In the data that follows, find each line containing "resolution" and copy it.

---- GIVEN ENTRIES

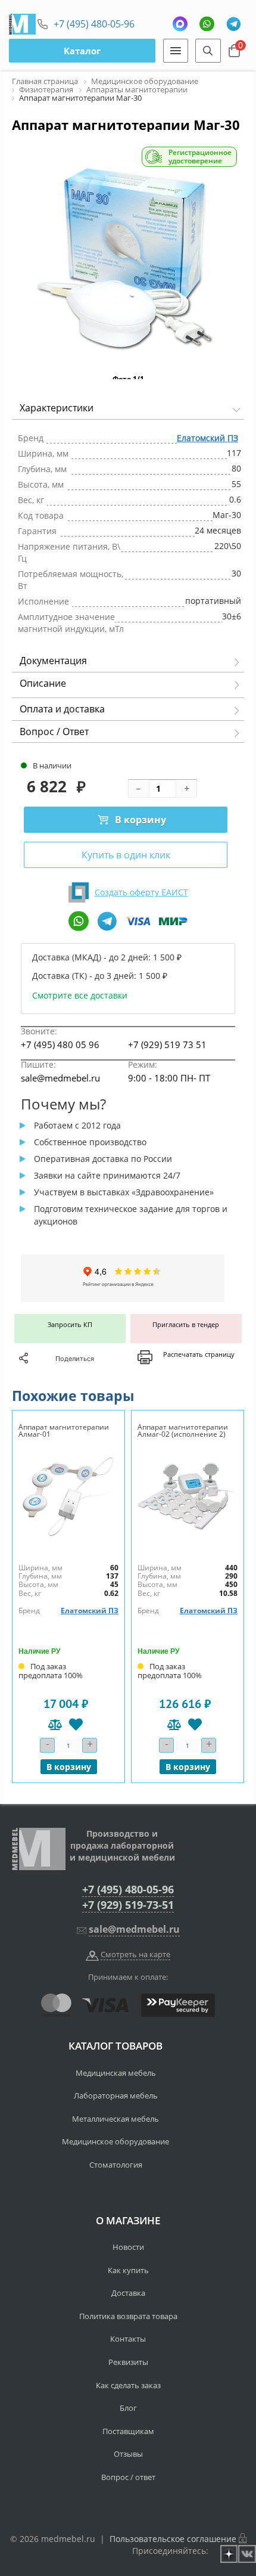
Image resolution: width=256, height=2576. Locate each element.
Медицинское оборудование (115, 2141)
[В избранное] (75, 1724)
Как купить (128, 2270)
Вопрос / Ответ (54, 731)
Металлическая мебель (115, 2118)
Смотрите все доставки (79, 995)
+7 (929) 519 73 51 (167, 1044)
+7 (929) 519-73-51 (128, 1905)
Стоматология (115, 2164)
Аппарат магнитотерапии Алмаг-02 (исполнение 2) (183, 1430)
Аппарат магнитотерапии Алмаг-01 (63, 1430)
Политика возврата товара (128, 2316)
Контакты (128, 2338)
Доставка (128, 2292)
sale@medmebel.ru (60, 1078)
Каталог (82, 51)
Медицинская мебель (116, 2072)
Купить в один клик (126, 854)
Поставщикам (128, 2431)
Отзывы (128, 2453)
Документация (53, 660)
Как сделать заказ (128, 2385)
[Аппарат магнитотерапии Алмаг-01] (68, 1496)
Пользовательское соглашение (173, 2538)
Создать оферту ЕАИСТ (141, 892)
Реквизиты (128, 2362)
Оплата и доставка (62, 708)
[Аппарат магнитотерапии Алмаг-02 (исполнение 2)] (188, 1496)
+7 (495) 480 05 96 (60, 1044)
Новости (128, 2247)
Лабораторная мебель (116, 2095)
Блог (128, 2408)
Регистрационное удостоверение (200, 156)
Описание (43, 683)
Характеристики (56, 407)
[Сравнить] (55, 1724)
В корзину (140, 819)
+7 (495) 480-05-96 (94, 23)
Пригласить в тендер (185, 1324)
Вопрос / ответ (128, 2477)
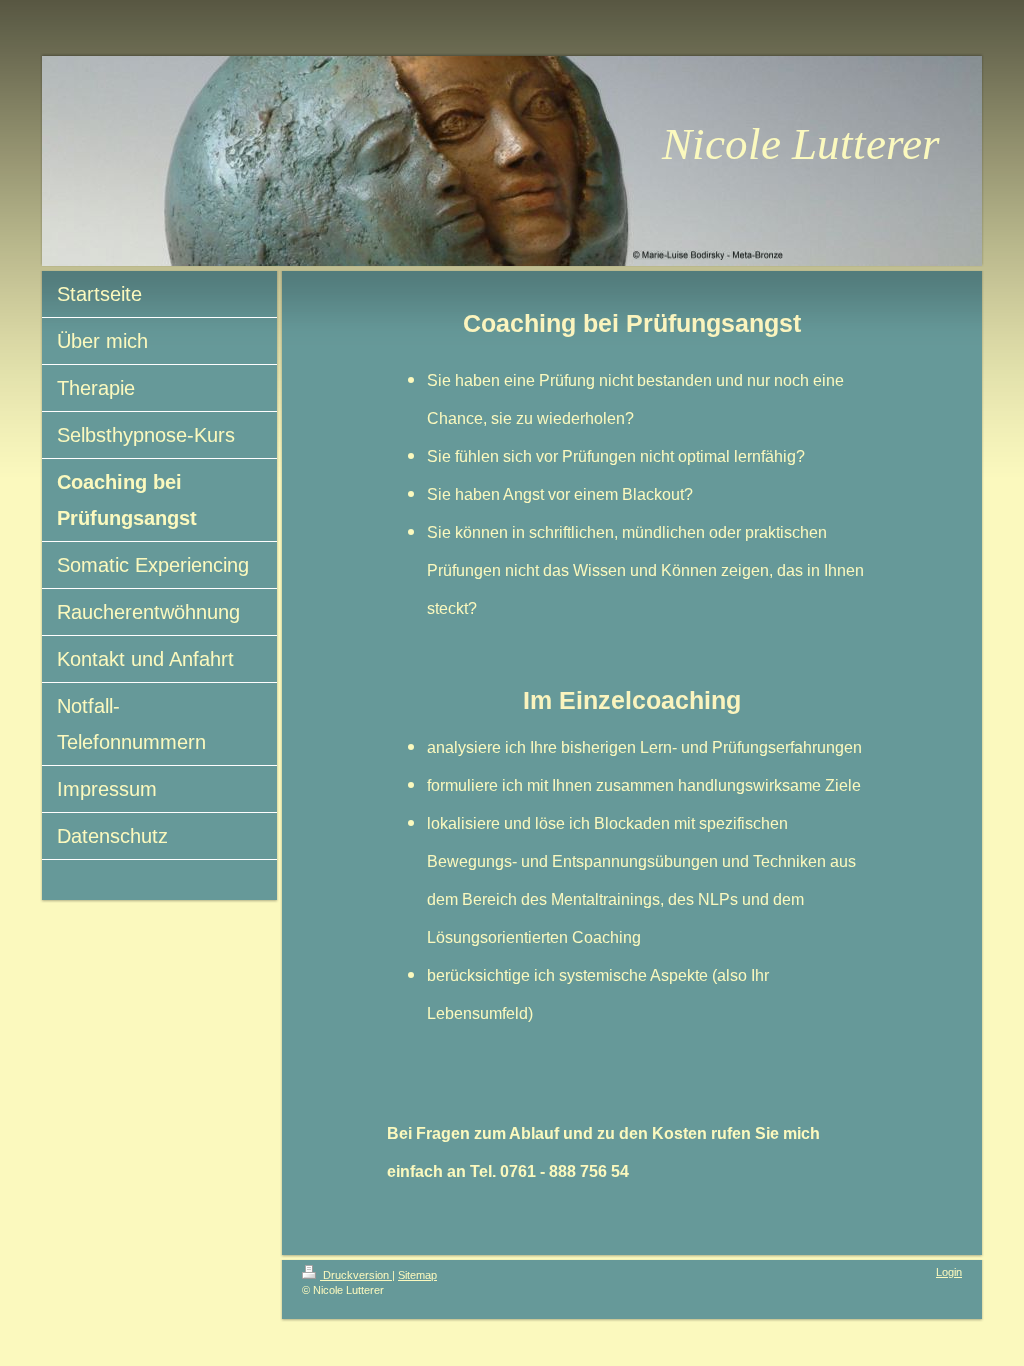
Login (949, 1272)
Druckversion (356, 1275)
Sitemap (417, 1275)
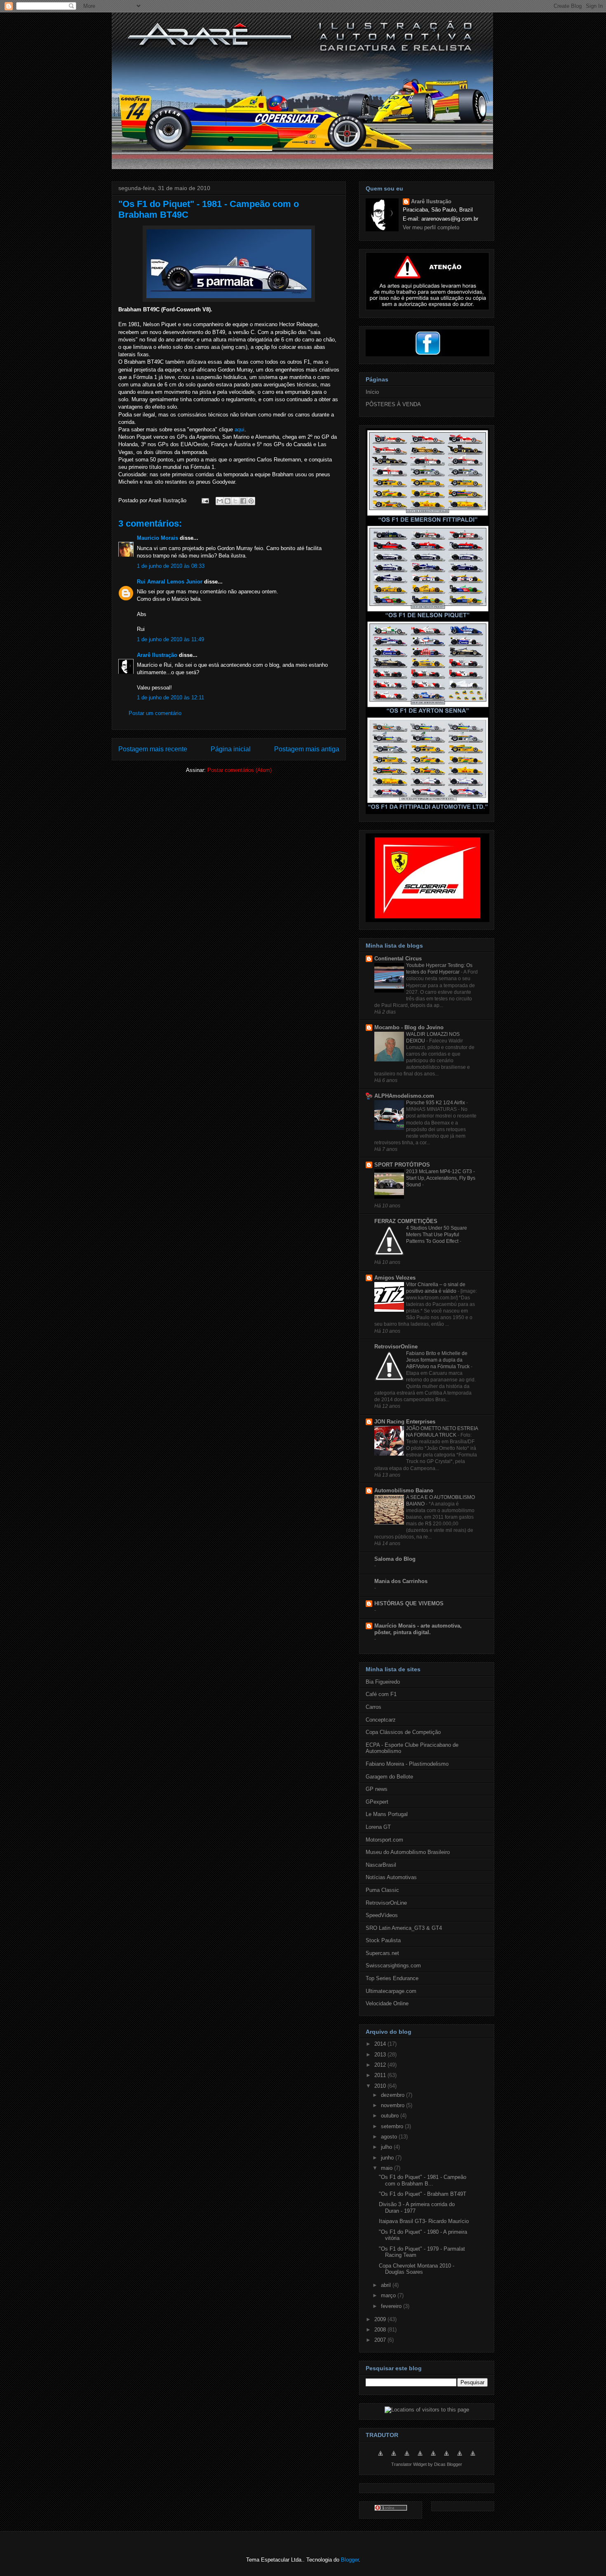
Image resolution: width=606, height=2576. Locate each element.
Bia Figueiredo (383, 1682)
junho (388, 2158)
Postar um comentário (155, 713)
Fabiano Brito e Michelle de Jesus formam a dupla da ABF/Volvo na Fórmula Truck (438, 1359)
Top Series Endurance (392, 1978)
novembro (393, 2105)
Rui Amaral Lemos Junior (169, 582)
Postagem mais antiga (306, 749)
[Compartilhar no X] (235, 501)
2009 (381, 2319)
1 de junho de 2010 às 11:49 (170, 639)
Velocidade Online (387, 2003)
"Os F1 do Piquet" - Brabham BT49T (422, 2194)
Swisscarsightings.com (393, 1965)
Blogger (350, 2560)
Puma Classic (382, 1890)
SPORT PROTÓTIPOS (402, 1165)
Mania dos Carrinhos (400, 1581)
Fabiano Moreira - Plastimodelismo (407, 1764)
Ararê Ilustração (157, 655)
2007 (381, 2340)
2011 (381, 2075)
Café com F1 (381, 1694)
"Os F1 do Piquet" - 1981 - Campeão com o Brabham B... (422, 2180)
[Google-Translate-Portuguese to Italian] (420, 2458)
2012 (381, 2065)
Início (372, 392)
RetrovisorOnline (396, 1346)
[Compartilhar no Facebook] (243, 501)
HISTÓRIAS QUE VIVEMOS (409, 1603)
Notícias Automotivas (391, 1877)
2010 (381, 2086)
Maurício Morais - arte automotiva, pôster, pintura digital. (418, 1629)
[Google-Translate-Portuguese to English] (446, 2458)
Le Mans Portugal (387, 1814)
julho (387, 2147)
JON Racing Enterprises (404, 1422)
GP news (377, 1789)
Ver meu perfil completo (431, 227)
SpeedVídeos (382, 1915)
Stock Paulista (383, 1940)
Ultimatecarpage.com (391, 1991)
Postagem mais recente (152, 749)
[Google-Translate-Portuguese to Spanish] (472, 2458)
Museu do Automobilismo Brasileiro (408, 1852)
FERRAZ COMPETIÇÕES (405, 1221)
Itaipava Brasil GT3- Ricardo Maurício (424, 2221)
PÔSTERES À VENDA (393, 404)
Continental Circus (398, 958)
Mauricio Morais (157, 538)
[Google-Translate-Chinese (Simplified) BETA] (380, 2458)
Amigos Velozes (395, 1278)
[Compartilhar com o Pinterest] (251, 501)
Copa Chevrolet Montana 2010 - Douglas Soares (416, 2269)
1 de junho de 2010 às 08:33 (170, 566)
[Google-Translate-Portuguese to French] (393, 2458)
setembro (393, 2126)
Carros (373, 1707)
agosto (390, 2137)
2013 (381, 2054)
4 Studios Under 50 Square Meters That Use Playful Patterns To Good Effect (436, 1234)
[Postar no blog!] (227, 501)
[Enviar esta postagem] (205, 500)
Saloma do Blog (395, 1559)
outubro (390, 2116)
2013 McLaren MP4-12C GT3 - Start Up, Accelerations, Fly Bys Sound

--------

OUTPUT OF THE TASK -
Image resolution: width=256, height=2576. Locate each element.
Image resolution: width=606, height=2576. Locate each element.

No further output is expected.